### Task inputs
--

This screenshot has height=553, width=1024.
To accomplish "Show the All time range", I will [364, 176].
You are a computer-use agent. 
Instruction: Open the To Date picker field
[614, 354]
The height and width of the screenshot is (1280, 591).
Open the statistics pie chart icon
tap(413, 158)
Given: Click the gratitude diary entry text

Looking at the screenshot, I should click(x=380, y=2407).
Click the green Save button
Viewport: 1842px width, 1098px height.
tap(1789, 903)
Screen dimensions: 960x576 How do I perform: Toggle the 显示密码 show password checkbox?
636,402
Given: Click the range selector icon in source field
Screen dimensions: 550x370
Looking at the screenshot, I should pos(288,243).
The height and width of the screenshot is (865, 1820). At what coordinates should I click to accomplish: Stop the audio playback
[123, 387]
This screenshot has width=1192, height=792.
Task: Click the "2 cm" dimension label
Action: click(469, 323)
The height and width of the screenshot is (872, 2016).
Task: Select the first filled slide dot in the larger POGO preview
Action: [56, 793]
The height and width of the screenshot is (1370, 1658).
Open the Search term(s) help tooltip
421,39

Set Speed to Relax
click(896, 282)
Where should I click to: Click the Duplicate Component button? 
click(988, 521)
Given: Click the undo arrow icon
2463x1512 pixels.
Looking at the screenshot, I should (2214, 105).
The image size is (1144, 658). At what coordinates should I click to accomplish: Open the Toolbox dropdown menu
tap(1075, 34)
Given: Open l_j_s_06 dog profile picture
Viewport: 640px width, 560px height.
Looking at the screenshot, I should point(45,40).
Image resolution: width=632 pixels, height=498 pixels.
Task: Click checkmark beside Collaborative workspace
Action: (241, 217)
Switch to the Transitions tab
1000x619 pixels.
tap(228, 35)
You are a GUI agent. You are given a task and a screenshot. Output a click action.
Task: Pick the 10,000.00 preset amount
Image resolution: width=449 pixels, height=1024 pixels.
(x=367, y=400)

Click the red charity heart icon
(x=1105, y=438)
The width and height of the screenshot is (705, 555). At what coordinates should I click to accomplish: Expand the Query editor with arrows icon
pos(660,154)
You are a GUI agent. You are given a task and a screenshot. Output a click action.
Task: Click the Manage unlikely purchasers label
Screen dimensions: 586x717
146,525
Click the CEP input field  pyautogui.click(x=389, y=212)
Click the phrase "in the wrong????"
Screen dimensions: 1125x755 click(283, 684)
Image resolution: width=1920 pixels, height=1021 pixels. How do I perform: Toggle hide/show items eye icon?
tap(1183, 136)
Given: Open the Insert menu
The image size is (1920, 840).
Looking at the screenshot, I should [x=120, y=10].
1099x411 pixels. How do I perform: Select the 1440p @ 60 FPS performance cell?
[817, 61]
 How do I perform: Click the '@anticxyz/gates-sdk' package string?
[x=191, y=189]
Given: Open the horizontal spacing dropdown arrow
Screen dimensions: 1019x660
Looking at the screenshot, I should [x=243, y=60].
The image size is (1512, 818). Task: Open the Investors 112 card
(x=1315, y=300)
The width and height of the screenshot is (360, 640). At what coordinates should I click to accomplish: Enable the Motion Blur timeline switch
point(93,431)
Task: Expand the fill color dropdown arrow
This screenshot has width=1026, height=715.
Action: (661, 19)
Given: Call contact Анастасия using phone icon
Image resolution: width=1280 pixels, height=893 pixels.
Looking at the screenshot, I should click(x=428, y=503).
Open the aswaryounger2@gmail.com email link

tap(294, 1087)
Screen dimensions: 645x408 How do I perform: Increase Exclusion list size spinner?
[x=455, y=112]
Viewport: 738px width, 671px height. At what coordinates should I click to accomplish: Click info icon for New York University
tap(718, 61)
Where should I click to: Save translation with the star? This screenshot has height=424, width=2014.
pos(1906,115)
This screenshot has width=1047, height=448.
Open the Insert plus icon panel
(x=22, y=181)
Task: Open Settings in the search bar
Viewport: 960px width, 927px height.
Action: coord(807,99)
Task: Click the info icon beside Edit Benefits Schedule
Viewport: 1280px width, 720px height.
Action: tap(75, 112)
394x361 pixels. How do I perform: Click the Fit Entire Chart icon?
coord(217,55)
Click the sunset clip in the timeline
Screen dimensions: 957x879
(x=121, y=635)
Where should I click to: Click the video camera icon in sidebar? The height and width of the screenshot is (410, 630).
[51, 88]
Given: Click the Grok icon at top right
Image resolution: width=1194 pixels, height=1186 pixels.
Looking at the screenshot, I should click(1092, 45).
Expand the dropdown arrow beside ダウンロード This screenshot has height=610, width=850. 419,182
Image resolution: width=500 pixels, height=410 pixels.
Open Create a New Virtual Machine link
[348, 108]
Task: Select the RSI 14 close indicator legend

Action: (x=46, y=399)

--

### Required action
Whenever a line in the material above holds the string "range", copy that line in full.

### Result for this task
To accomplish "Show the All time range", I will [364, 176].
Given: Click the range selector icon in source field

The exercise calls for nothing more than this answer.